El primer reflejo no deja lugar a dudas: a cualquiera se le antoja un disparate pretender que hacia los treinta años uno deja de interesarse por libros y autores nuevos, repitiendo lecturas hechas con anterioridad. Aun si elevamos el listón de la edad y pensamos en lectores de cuarenta, de cincuenta años, cuesta pensar que eso pueda llegar a ocurrir. Y sin embargo no dejan de oírse, por parte de unos y otros, persuasivos encomios de la relectura. No hace mucho que yo mismo les hablaba con entusiasmo del último libro de Vivian Gornick, Cuentas pendientes (Sexto Piso), que lleva por subtítulo Reflexiones de una lectora reincidente, y que constituye una magnífica escenificación de los aprendizajes que depara retomar lecturas del pasado.
Claro que la experiencia de la relectura tiene muy poco que ver con la que entraña escuchar de nuevo la música oída en el pasado.
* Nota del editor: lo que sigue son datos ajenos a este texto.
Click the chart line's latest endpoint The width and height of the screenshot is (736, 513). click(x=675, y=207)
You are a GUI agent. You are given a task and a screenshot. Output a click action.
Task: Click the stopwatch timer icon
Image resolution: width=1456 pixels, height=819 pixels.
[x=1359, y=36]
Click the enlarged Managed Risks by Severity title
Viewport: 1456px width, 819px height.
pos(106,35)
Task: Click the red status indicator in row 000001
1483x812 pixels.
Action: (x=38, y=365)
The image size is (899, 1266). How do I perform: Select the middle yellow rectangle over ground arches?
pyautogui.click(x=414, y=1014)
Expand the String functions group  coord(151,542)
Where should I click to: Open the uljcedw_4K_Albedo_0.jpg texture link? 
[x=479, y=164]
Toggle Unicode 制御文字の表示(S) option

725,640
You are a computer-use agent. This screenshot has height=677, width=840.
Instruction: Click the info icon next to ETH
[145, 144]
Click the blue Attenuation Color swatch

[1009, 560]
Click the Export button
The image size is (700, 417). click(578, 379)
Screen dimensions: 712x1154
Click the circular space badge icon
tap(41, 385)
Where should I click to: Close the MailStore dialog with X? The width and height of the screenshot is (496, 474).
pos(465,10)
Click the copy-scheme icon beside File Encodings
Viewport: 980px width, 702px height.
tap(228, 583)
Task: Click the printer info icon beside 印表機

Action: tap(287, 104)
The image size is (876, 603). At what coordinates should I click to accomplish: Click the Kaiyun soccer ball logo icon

Las diferencias entre una y otra experiencia invitan a abismales consideraciones sobre la naturaleza de un arte y otro, sobre los muy diferentes dispositivos sensoriales, emocionales e intelectuales que ponen en marcha. Se trata, según todos los indicios, de una cuestión de complejidad. De la complejidad mucho mayor que a todos los efectos supone la lectura, así sea de un pésimo libro.
Por otro lado, ¿cabe atribuir a la edad limitaciones en la receptividad que un lector cualquiera tiene para libros escritos con lenguajes y estilos que ya no se corresponden con los de su propio estrato generacional o con los de la tradición que le es familiar? He aquí algo que merecería cierta reflexión. Como la merece a su vez, por sus implicaciones, otra pregunta: las conclusiones de los estudios mencionados, ¿tienen validez más allá de lo que toca al consumo de la música pop? ¿Son extensibles a la música “culta”?
Volviendo a la literatura, ahí están los lectores de género, que leen casi en exclusiva novela negra, o histórica, o ciencia ficción, pongo por caso. Por no hablar de los fans de determinados autores. Puede que no sea tan raro el lector más o menos atrapado en su propio bucle libresco.
¿Existirán estudios comparables a los citados, sobre los hábitos de lectura asociados a la edad?
Quizá nos lleváramos más de una sorpresa.